During one of our many conversations on Gratitude last month (my daughter’s pre-K theme), something flipped inside my brain and I started thinking about my hearing challenges in a whole new way.

This inspired me to share my experience with Connecticut newspaper readers hoping that some might not only relate to my hearing frustrations, but also relate to my newfound perspective thereby lightening themselves of that burden.

It is a sincere attempt at spreading holiday cheer and positively contributing to the public discourse.

The following op-Ed first appeared in The Connecticut Post on November 27, 2023:


This Year I’m Thankful for Hearing

I complain a lot about hearing. 

Especially in crowds, but also at movies, in most group conversations, and at any public function lacking microphones. I didn’t hear a single one of the groom’s vows at a wedding I attended last week.

There are certain scenarios where I’m just not good at hearing, so I complain. Usually to my wife (sorry darling).

My doctor says the mechanics of my ears are fine but when certain conditions exist (such as cold and flu season), my ears take it harder than most. 

If we spoke at all in the first three-months of my daughter’s first year at pre-k, it’s almost certain I didn’t hear you.

I had regular hearing tests, tubes, and monitoring as a child but only sought care one time in my twenties (after a professor called-in for a class and only I couldn’t hear the speaker phone at the center of the conference-room table). 

The doctor who treated me was an angry old German man who put a balloon up my nose and squeezed real hard to pop my ear drums loose.

My current doctor recoiled in horror when I told that story and revived my hearing this time with surgical tubes.
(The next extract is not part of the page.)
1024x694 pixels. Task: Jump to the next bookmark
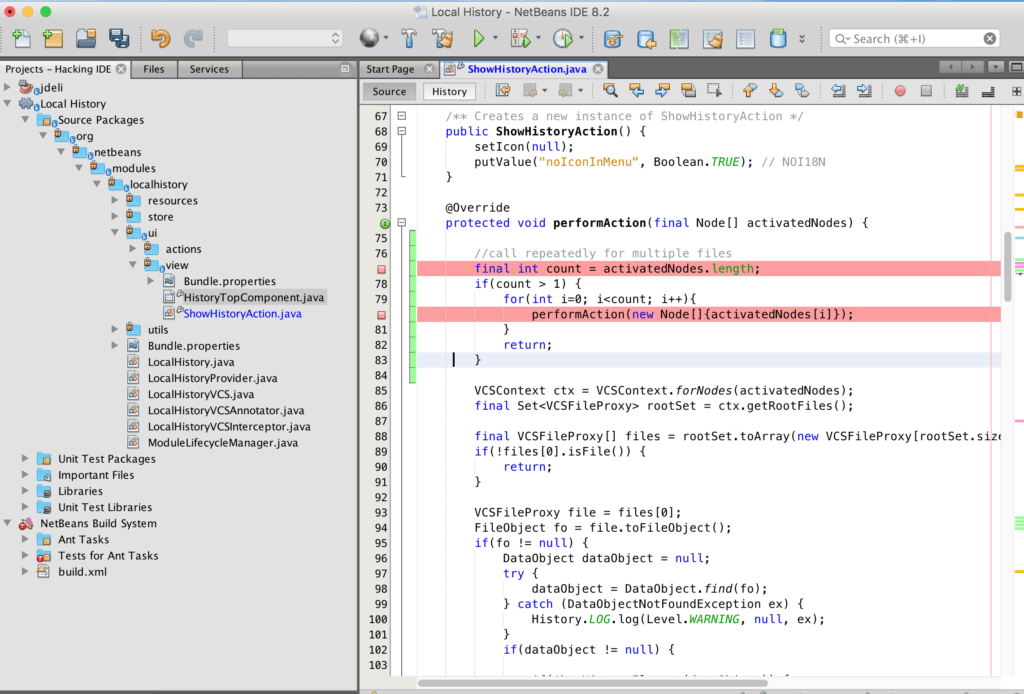pyautogui.click(x=775, y=90)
He regularly monitors me even now that one of the tubes has fallen out and suggests various over-the-counter solutions to keep my ears and sinuses healthy.

You know that little asterisk on cold medications that says, “unless authorized by a doctor”? That’s written for me.

Two years ago I flew back from a Disney vacation and quickly lost my hearing. I didn’t know if it was from an infection swimming in the pool, something that happened on the plane ride home, or anything treatable at all.

I was scared that I might never get my hearing back as it became so bad that I stopped feeling safe driving on highways and put Closed Captioning on all my TVs.

It was extremely disorienting on its own but when the several weeks it took to get in with a specialist coincided with a frantic series of events resulting in Dad’s sudden death in an emergency room flooded by Covid, it became soulfully disorienting too. 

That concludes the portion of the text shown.